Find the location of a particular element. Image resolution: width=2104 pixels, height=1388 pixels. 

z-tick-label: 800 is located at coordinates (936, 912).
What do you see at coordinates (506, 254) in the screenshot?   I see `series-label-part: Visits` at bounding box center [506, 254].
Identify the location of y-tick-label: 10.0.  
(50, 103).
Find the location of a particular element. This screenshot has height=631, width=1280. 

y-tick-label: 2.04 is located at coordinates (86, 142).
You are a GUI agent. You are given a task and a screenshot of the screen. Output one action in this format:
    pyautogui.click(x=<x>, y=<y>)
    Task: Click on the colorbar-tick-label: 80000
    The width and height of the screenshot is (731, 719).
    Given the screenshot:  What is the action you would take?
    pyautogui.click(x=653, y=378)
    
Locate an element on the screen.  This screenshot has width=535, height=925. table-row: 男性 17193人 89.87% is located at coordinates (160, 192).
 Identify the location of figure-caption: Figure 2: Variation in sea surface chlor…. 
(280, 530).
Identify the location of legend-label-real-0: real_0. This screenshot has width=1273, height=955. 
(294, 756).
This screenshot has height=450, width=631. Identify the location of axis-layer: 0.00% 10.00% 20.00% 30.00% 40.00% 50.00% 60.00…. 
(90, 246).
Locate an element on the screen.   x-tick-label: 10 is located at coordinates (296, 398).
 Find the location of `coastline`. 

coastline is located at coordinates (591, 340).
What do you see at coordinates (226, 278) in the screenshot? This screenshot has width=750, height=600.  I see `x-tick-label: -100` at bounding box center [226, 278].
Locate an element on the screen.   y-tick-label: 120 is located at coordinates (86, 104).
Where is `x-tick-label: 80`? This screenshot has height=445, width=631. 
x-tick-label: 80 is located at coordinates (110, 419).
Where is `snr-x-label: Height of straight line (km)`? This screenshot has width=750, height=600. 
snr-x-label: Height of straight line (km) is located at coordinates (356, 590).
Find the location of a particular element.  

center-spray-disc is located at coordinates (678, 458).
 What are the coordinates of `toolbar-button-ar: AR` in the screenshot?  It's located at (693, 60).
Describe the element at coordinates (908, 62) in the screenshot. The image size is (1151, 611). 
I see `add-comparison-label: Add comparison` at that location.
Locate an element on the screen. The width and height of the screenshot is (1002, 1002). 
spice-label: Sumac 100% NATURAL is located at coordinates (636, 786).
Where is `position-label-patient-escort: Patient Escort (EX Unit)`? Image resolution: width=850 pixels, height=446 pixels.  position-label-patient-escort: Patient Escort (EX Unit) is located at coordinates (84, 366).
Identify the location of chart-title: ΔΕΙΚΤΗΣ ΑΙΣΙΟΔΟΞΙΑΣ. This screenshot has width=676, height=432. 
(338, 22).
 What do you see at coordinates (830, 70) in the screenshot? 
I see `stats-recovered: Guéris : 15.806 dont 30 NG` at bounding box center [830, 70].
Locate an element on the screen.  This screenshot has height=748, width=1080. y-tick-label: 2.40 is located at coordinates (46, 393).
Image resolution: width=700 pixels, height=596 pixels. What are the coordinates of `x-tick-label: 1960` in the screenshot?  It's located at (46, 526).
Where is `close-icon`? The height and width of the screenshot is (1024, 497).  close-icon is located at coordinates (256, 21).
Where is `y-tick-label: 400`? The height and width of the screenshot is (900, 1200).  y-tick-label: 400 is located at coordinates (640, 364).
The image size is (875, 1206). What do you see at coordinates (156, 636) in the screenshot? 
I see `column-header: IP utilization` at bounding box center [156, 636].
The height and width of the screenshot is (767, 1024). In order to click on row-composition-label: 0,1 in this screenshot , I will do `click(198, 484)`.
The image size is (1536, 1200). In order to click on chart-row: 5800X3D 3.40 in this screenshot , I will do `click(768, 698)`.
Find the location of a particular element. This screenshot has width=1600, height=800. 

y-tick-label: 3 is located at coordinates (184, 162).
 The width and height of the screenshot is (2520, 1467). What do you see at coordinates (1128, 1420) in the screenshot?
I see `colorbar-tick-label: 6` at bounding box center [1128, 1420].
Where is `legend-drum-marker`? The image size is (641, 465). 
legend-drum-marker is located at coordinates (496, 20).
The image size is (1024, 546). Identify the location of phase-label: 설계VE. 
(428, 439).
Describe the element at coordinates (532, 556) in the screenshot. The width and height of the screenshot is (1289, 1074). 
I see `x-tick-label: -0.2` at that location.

• **DESCRIPTION OF THE TASK**
In the stretch from the start of the records through the line containing "What do you see at coordinates (506, 254)", change "particular" to "specific" and give those lines again with everything else unchanged.

• **TASK OUTPUT**
Find the location of a specific element. Image resolution: width=2104 pixels, height=1388 pixels. 

z-tick-label: 800 is located at coordinates (936, 912).
What do you see at coordinates (506, 254) in the screenshot?   I see `series-label-part: Visits` at bounding box center [506, 254].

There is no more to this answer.